Edurne Pasaban
Un primer plano de la alpinista vasca Edurne Pasaban. JORGE PARÍS

Edurne Pasaban aún despierta de un respingo a las tantas de la noche, y se palpa manos y pies. Busca congelaciones que sólo habitan sus pesadillas, como aquella muy real que padeció esta primavera en las cumbres del Kanchenjunga, cuando "estuve más allí que aquí".

Nada queda de ese episodio, apenas una muesca en forma de congelación que Edurne siente en su anular derecho. La alpinista guipuzcoana desconectó en el paraíso de Yosemite –entre osos y mangantes de bici que guindaron la suya– y mañana aterriza en Katmandú (Nepal).
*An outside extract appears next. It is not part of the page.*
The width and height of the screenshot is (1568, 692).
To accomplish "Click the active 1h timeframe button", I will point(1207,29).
Le espera su decimotercer ochomil, el Sisha Pangma, mole de 8.027 m que su compañero de expedición Ferrán Latorre bautiza como ‘la montaña simpática’.No voy a arriesgar mi vida en la montaña. Ahora tengo más miedo

"Si el Sisha nos trata bien, en octubre estamos de vuelta". Edurne –siempre amable y dicharachera– tutea al gigante pues hay confianza: tres batallas anteriores y todas resueltas con victoria de la montaña. "Ojalá a la cuarta vaya la vencida". Si va, a la colección de Pasaban sólo le restará el Annapurna, cima que aborda por estas fechas la coreana Eun-Sun, transportada a la ‘sillita la reina’ de cima en cima para ser la primera mujer en completar el círculo de los 14 cielos del planeta. "Creo que no seré la primera y me da un poco de rabia, pero no voy a arriesgar mi vida en la montaña. Ahora tengo más miedo".
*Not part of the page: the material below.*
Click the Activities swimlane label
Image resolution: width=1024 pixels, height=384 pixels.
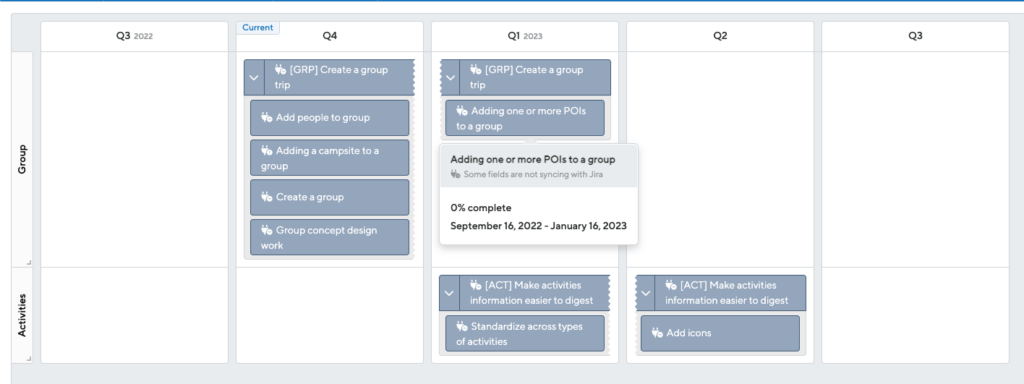click(x=22, y=315)
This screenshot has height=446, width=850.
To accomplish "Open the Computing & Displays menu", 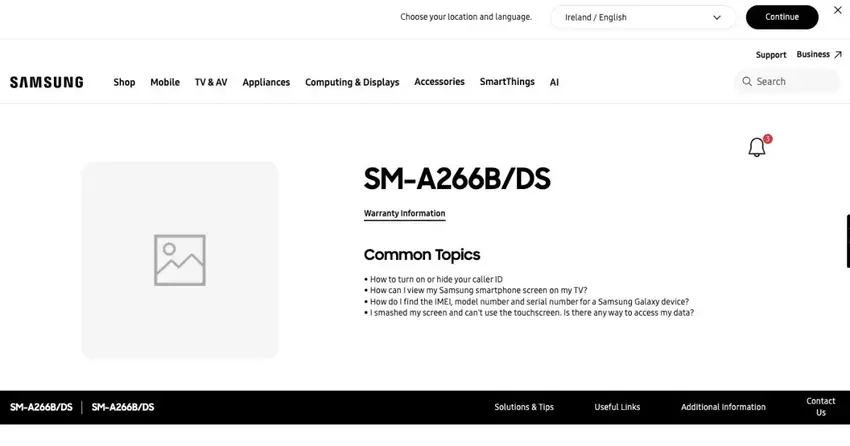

El decimoquinto reto llevará nueve meses

El otro día, Edurne Pasaban, 36 años ella, tuvo una reflexión: "Pensé que como tarde mucho en tener hijos, cuando quieran ir a la montaña no voy a poder ir con ellos, ni enseñarles nada". Por el momento, eso de la conciliación laboral no va con ella: "Es muy difícil tener familia cuando no paras un día en casa, pero cuando termine los catorce ochomiles me pondré a ello". Será su decimoquinto reto y quizás el más largo: "Me llevará nueve meses".